• **EXERCISE DETAILS**: Copy the lines starting at the one that has "This screenshot has" and stopping after the one that has "click(45, 20)", swapping "folder" for "directory" and leaving everything else as it stands. Omit the pictures from your answer.
──────── DATA FOR THIS TASK
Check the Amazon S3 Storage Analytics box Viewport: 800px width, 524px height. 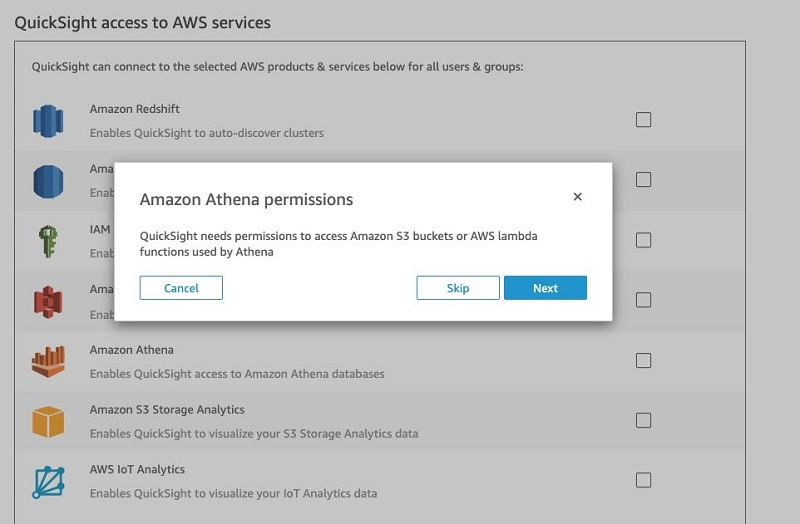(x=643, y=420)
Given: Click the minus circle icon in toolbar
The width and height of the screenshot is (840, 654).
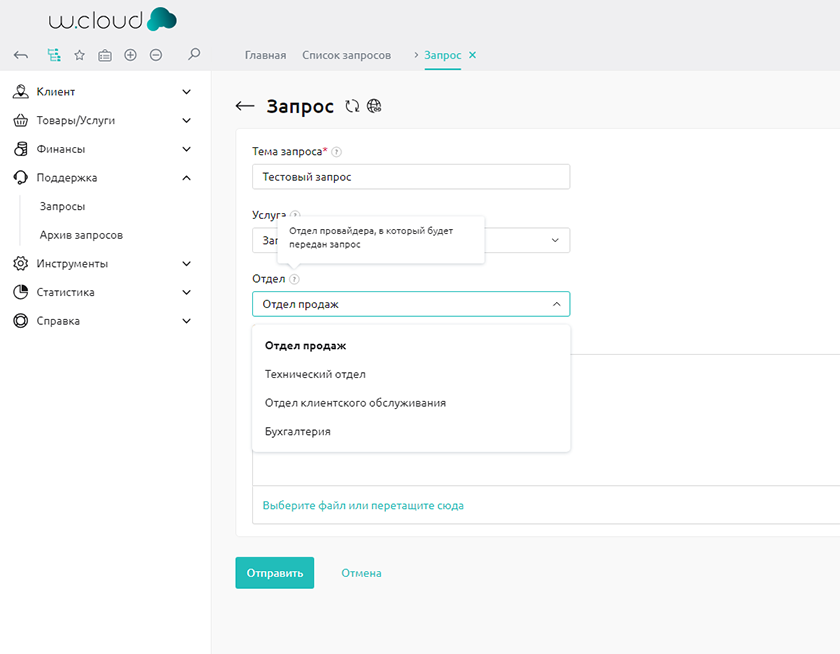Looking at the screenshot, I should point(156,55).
────────────────
──────── DATA FOR THIS TASK
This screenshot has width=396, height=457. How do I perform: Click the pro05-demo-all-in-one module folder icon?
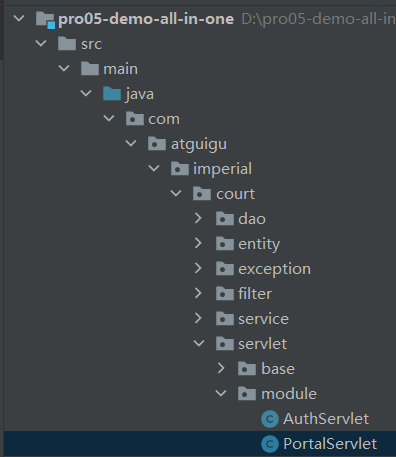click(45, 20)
────────────────
• **CORRECT ANSWER**:
This screenshot has width=396, height=457. How do I perform: Click the pro05-demo-all-in-one module directory icon?
click(45, 20)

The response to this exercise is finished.